Унте хотел было уйти, увидев, что взбаламутил покой в семье, но Ляонас Бутгинас забрал у него шапку и насильно усадил («Иначе ты мне не друг…»), а сам стал накрывать на стол. Унте терпеливо ждал, глядя, как Ляонас, разозлившись на жену, тащит закуски, и удивился: «Уму непостижимо, тот ли это Ляонас, который столько лет жил, держась за подол жены?! Даниелюс хорошо сказал: жизнь творит чудеса».
— Нелады у нас, — сказал Бутгинас, угадав мысли Унте. — Иногда вроде бы ничего, но и дня не проходит, чтобы не поцапались. Вот и сегодня: могла же как человек. Ведь это женское дело — угощение… Да еще такому близкому человеку, как ты.
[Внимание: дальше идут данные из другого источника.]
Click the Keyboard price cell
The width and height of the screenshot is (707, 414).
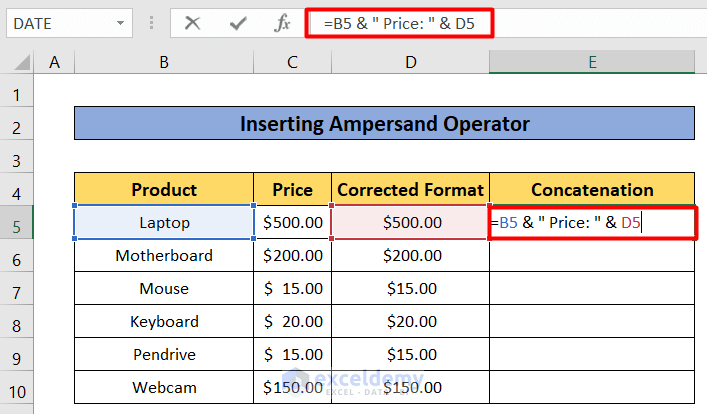292,321
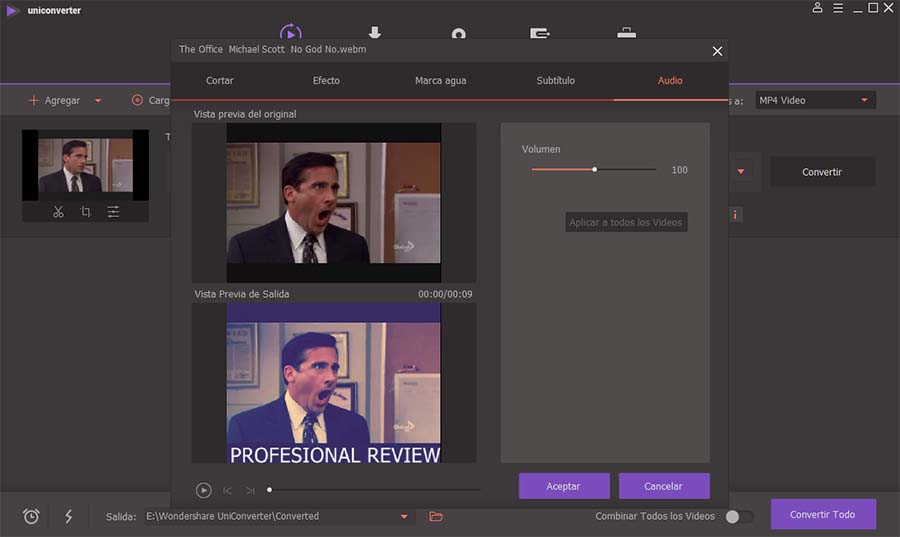Select the crop icon under video thumbnail
The image size is (900, 537).
pyautogui.click(x=86, y=212)
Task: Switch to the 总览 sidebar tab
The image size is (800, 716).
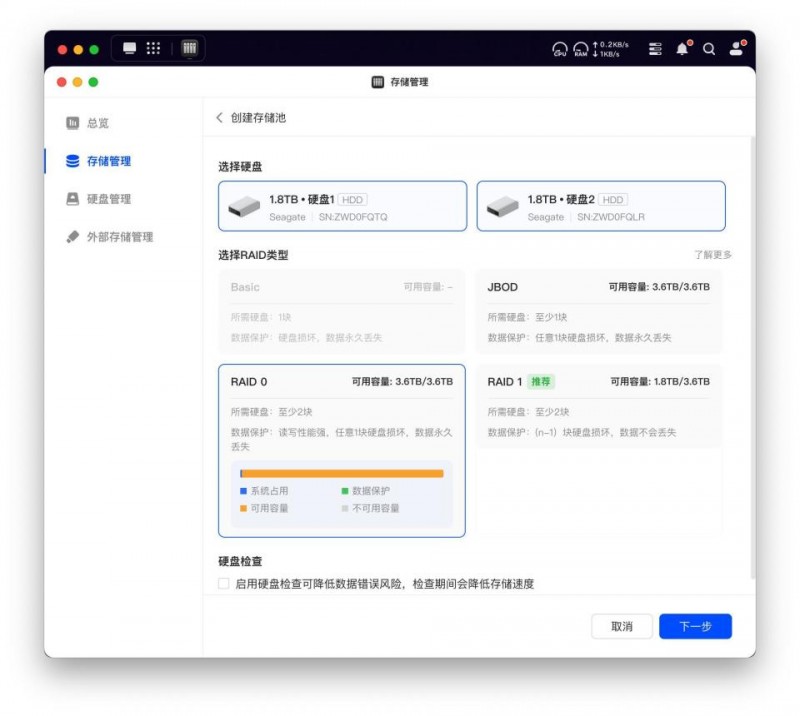Action: 98,123
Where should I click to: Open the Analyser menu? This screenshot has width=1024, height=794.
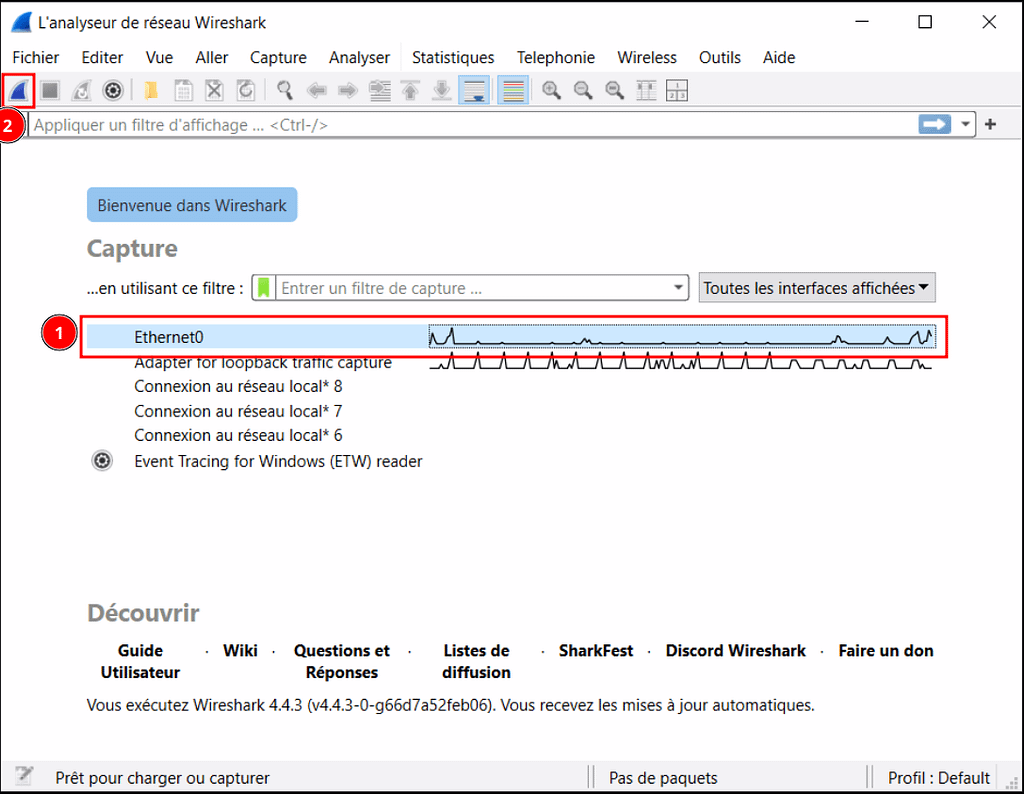click(x=359, y=58)
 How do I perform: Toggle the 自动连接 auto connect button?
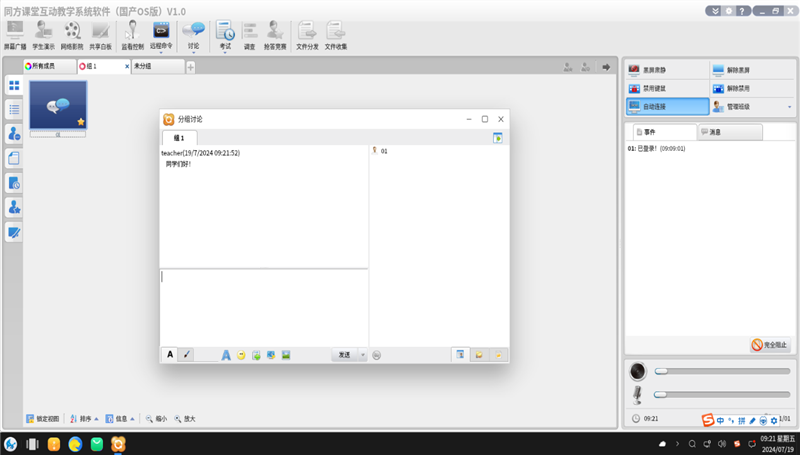[665, 106]
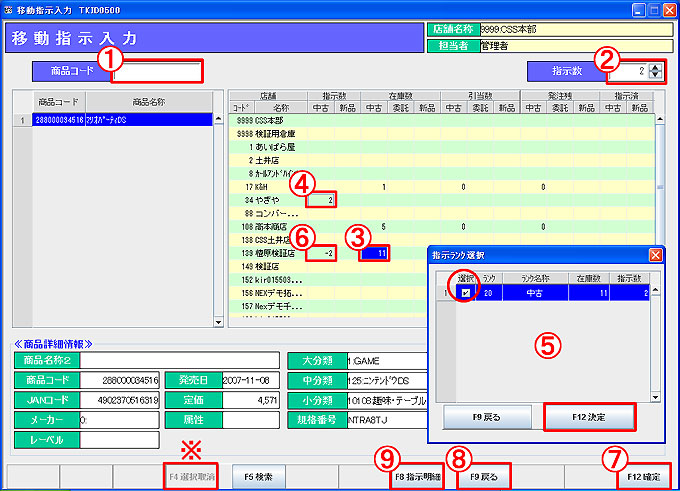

Так нет же, обиделась на мою просьбу и упорхнула в деревню. Хочет меня на колени поставить, верховодить, как раньше. Нет! Будем на равных, пусть каждый делает, что положено — мне по мужской части, ей по женской, и порядок.
— Не любишь ты ее, — буркнул Унте, отхлебнув из стакана польской водки, которую, видать, держали для другого случая, но Ляонас взял и в отместку нарочно выставил на стол.
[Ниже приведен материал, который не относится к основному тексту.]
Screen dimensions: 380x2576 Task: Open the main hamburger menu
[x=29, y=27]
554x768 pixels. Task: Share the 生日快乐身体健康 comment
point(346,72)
— Не строй из себя уж такого знатока чужих сердец, — рассердился Бутгинас. — Любовь — не камфора, не улетучивается. Много ты, Унте, понимаешь в сердечных делах…
— Почему не понимаю? — набычился Унте. — По-твоему, я не знаю, что такое любовь?
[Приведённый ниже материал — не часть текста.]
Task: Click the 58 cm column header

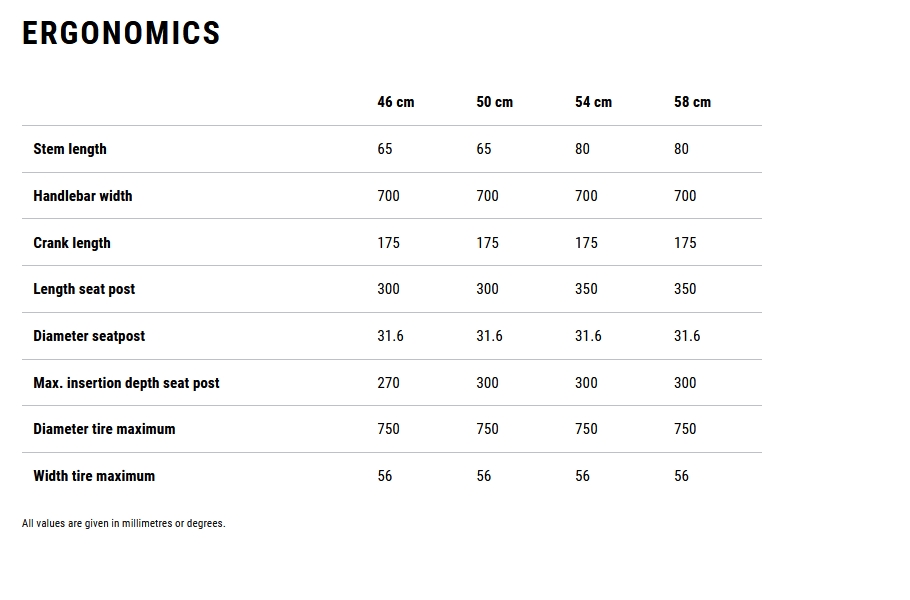Action: (692, 102)
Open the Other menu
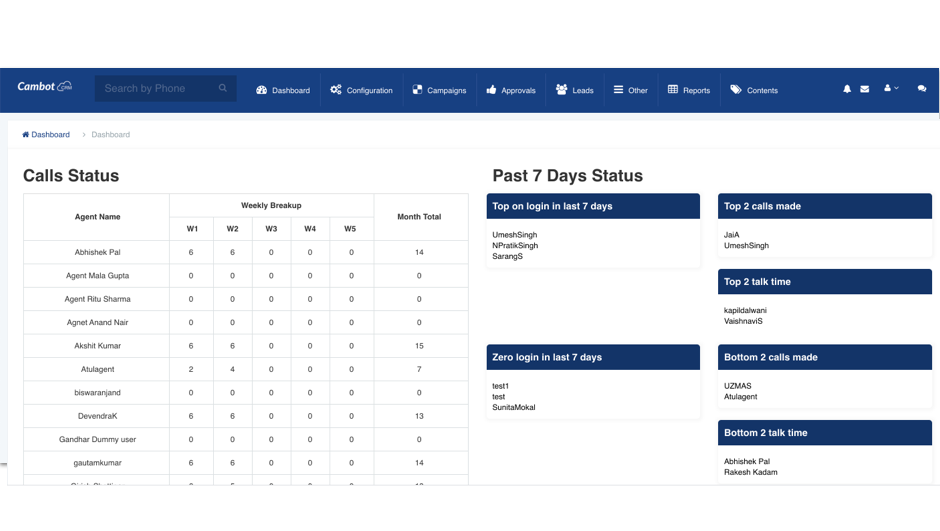The width and height of the screenshot is (940, 531). click(x=631, y=90)
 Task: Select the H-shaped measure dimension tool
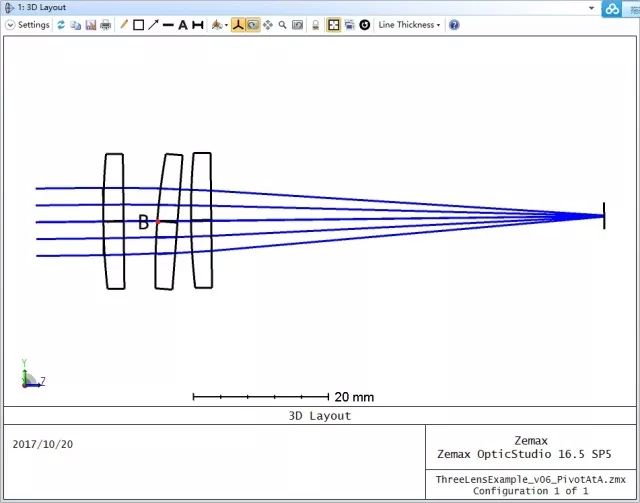[x=198, y=25]
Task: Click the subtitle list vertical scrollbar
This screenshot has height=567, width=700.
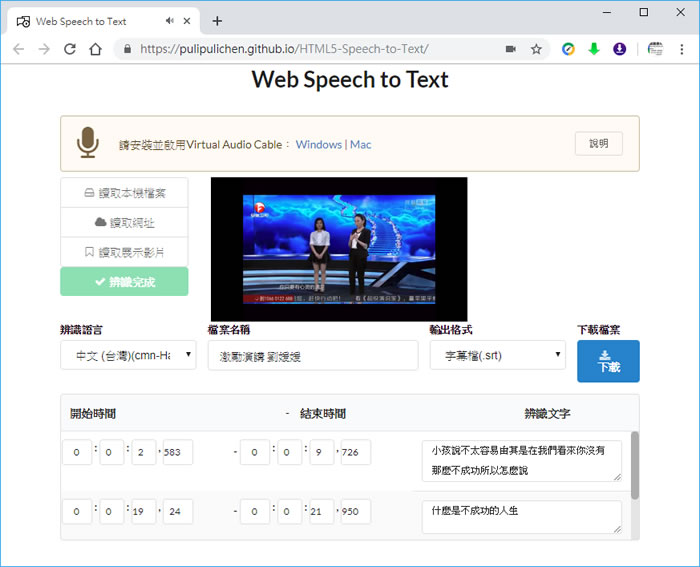Action: point(634,465)
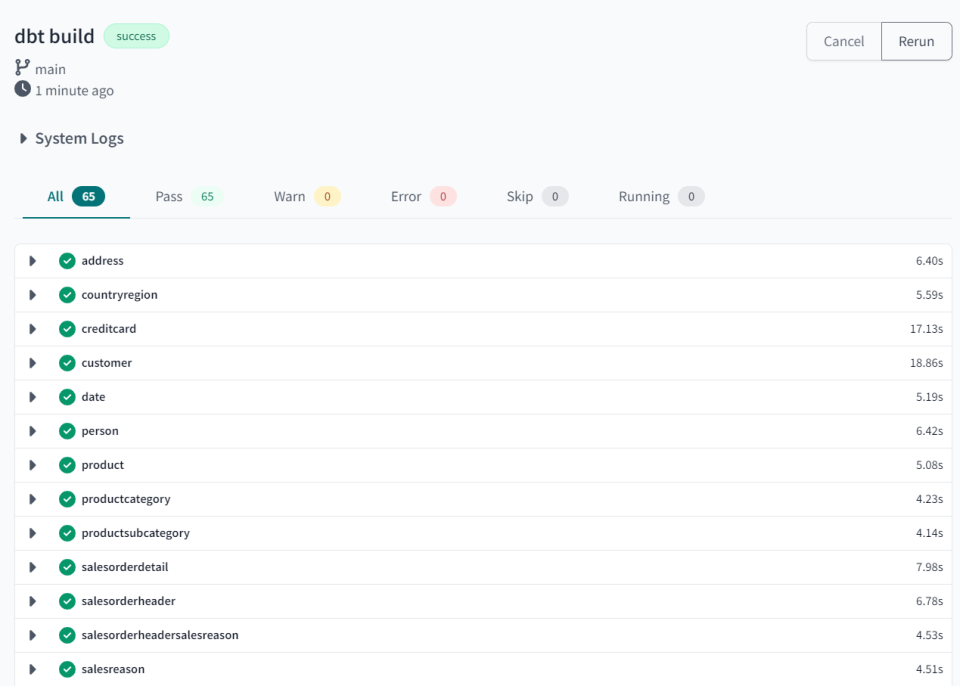Image resolution: width=960 pixels, height=686 pixels.
Task: Click the check icon beside salesorderdetail
Action: (x=66, y=567)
— Знаешь, знаешь, успокойся. — Бутгинас подвинул гостю тарелку с неровно нарезанной ветчиной. — Но, видишь ли, в жизни порой бывает так, что человек сам себя не узнает. Скажем, я. Когда-то я мог ей ноги мыть и воду пить, а теперь пальцем для нее пошевелишь и чувствуешь себя униженным. Не-ет, пусть все сама, как и подобает! Хватит! Порой так взыграет ретивое, что хочется все делать ей наперекор, каждый пустяк, а порой обмякнешь, как воск на огне, кажется, вот-вот упадешь на колени, начнешь ей снова служить и будешь счастлив, как раньше. — У Бутгинаса увлажнились глаза. — Э, поди разберись, Унте, в человеческих чувствах. Спутались, смешались, как нити с размотавшегося клубка, попробуй найти конец, распутай.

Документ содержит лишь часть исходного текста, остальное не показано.